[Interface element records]
::::::::

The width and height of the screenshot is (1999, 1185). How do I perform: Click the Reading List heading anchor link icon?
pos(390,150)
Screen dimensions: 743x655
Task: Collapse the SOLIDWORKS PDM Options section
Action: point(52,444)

::::::::

Turn every line of the records above into a numbered list, leaving out any blank lines.

1. The width and height of the screenshot is (1999, 1185). How do I perform: Click the Reading List heading anchor link icon?
2. pos(390,150)
3. Screen dimensions: 743x655
4. Task: Collapse the SOLIDWORKS PDM Options section
5. Action: point(52,444)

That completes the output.